■ Task statement ■
Beginning with the line that contains "Click the 'CONFIG" in the material below, print each line exactly until the line that contains "Task: Open the 设置 settings gear button" has been printed, then stop.

--------------------------------------------------

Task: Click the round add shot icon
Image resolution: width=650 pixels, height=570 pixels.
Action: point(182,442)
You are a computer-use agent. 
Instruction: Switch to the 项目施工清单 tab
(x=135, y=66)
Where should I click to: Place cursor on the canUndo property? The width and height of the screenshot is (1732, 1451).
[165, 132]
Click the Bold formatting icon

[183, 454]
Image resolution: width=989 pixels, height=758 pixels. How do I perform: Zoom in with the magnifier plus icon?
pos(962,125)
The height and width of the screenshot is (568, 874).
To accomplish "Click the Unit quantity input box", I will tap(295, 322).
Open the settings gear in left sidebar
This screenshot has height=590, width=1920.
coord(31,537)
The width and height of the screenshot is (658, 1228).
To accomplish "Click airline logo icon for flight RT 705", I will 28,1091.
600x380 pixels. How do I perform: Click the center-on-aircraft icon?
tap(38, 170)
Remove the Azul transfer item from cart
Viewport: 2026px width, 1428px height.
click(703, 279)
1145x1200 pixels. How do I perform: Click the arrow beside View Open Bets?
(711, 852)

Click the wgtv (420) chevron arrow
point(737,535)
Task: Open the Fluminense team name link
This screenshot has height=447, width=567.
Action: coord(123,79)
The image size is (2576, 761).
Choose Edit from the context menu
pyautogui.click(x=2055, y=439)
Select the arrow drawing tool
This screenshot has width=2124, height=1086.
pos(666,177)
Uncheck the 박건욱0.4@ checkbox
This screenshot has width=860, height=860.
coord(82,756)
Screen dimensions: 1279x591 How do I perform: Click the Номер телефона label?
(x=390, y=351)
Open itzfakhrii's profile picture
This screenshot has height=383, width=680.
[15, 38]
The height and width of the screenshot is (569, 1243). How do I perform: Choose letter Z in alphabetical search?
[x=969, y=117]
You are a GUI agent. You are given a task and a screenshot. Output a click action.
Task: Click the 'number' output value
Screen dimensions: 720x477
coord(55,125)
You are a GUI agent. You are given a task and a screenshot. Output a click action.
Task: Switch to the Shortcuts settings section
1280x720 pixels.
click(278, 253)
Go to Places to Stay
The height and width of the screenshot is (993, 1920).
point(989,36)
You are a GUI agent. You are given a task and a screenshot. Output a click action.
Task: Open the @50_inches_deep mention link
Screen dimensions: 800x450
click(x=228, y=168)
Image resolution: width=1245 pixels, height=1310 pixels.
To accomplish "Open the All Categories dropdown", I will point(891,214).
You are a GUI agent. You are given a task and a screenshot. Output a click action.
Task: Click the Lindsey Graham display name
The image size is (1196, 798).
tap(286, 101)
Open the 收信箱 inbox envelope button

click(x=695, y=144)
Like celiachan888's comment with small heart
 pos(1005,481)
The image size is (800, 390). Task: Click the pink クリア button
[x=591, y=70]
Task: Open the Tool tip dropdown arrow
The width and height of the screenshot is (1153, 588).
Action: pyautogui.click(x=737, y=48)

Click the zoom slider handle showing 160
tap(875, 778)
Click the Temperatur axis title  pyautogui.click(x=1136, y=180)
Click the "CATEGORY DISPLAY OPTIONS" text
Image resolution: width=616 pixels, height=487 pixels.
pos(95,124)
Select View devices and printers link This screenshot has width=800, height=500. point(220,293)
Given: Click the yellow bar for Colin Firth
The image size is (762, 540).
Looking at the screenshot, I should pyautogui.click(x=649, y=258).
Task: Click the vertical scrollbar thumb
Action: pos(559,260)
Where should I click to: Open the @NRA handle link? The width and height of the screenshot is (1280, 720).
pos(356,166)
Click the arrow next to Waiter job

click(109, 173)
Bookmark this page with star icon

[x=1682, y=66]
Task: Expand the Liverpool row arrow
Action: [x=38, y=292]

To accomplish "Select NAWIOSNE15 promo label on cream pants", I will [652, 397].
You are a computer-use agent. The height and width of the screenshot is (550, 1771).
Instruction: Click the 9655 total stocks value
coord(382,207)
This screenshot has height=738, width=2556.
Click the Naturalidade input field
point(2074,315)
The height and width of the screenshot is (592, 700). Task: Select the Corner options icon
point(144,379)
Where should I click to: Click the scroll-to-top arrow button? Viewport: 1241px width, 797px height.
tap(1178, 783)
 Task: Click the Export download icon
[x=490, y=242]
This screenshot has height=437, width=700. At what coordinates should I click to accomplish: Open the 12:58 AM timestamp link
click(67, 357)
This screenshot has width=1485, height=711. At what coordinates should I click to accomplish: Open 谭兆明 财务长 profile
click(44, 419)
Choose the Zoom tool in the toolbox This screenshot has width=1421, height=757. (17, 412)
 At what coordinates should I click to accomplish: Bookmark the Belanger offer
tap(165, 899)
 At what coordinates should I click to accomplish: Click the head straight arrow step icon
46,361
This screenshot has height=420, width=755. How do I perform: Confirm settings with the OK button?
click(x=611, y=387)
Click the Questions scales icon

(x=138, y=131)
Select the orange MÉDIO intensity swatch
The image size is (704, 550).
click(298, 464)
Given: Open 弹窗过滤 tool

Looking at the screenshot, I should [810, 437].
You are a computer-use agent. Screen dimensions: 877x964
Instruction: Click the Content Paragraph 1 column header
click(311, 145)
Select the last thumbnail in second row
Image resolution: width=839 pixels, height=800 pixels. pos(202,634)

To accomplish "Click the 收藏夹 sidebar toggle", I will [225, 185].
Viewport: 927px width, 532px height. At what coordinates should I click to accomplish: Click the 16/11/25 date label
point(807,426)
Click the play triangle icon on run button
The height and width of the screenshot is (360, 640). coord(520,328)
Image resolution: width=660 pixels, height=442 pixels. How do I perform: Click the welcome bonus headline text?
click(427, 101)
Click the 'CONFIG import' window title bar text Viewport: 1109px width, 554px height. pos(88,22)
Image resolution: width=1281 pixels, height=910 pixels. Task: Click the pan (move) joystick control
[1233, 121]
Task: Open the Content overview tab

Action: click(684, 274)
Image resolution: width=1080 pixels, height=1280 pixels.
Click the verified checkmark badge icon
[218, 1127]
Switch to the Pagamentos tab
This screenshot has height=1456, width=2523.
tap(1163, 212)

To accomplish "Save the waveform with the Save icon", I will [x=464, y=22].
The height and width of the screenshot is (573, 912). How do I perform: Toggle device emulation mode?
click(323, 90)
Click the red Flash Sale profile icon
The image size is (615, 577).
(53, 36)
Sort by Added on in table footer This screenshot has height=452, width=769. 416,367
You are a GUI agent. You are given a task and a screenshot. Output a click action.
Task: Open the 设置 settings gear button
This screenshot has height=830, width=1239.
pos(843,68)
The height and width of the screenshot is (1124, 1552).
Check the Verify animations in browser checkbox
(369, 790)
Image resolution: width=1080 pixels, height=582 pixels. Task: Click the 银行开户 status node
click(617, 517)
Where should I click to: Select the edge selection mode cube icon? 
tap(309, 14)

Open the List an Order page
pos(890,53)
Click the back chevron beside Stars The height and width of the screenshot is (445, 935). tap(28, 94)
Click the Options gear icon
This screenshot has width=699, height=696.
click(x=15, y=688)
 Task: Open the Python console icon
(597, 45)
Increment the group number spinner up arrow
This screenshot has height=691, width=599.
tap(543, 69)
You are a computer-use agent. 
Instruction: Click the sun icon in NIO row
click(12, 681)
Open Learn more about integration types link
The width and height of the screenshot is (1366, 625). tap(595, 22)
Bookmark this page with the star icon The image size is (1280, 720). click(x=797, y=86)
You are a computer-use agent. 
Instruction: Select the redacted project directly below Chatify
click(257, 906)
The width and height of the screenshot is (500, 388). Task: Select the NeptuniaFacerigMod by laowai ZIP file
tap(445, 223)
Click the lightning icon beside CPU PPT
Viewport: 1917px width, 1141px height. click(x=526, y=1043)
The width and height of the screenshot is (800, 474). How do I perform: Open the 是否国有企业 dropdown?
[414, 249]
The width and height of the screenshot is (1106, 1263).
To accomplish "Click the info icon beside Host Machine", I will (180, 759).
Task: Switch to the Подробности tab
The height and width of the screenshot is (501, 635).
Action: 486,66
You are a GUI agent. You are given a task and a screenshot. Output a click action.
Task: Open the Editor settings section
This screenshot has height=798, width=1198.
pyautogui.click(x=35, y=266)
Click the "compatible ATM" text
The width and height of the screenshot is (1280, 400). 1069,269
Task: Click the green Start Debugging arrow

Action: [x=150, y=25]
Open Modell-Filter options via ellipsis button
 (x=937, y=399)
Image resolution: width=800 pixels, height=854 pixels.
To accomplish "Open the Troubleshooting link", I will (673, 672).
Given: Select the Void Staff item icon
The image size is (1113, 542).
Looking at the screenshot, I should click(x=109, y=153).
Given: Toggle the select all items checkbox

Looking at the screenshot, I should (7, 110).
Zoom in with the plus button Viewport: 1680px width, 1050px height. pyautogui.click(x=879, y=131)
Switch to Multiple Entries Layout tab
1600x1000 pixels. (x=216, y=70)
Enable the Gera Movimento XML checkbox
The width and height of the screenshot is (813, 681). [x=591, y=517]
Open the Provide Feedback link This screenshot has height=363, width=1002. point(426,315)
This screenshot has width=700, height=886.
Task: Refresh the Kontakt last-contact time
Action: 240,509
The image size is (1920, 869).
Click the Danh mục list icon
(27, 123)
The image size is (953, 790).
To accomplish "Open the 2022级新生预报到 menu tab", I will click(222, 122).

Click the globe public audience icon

--------------------------------------------------

■ Written response ■
Click the 'CONFIG import' window title bar text Viewport: 1109px width, 554px height. pos(88,22)
Image resolution: width=1281 pixels, height=910 pixels. Task: Click the pan (move) joystick control
[1233, 121]
Task: Open the Content overview tab

Action: click(684, 274)
Image resolution: width=1080 pixels, height=1280 pixels.
Click the verified checkmark badge icon
[218, 1127]
Switch to the Pagamentos tab
This screenshot has height=1456, width=2523.
tap(1163, 212)

To accomplish "Save the waveform with the Save icon", I will [x=464, y=22].
The height and width of the screenshot is (573, 912). How do I perform: Toggle device emulation mode?
click(323, 90)
Click the red Flash Sale profile icon
The image size is (615, 577).
(53, 36)
Sort by Added on in table footer This screenshot has height=452, width=769. 416,367
You are a GUI agent. You are given a task and a screenshot. Output a click action.
Task: Open the 设置 settings gear button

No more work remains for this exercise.